Aerial of Ballard Bridge and Salmon Bay, Seattle, Washington, U.S., 1950. Looking roughly east. At top of frame is the Northern Pacific Railroad Ship Canal Bridge (which was there 1914-1976).
Aerial of Ballard Bridge and Salmon Bay, Seattle, Washington, U.S., 1950. Looking roughly east. At top of frame is the Northern Pacific Railroad Ship Canal Bridge (which was there 1914-1976).

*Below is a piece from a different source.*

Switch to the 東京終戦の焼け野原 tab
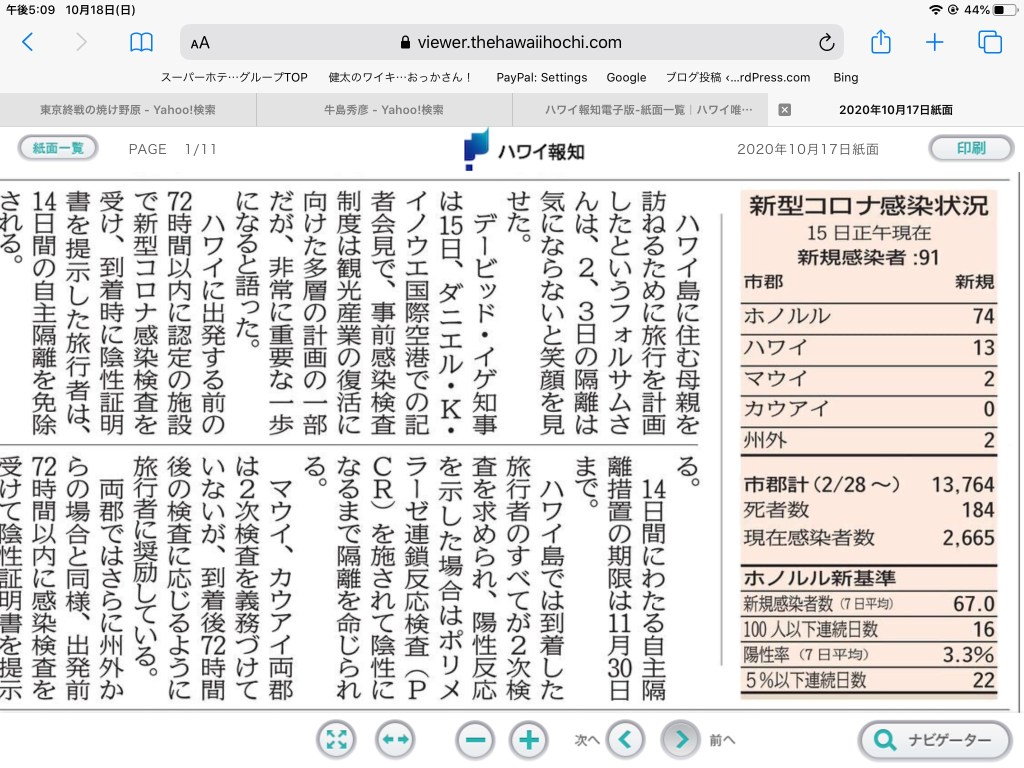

Lake Washington Ship Canal

infrastructureengineeringwaterwayshistoric-landmarks
4 min read

Before the Lake Washington Ship Canal existed, water leaving Lake Washington flowed south through the Black River into the Duwamish. The canal reversed that geography, sending the lake's water west through a chain of cuts, bays, and locks to reach Puget Sound. It is one of those infrastructure projects so thoroughly woven into a city's fabric that residents forget it was built at all, treating the connections between Union Bay, the Montlake Cut, Portage Bay, Lake Union, the Fremont Cut, Salmon Bay, and Shilshole Bay as if nature had always arranged them this way. Nature did not. People had been dragging canoes across the portage for centuries, giving the crossing points names in the Lushootseed language. The canal was the industrial-age answer to the same problem.

Eighty Years of Talking

Discussion of a navigable connection between Lake Washington and Puget Sound began as early as 1854, driven by the need to move logs, lumber, and fishing vessels. The United States Navy endorsed a canal project in 1867, envisioning a shipyard on Lake Washington. The Army Corps of Engineers started planning in 1891. Preliminary work began in 1906. Actual construction started in 1911 and was not officially completed until 1934. The delays carried consequences: because the canal took so long to materialize, the Navy built the Puget Sound Naval Shipyard across the Sound in Bremerton instead. The canal's centerpiece is the Hiram M. Chittenden Locks, which accommodate the approximately 20-foot difference in water level between Lake Washington and Puget Sound, lifting and lowering vessels in a freshwater-saltwater boundary that also serves as a salmon migration corridor.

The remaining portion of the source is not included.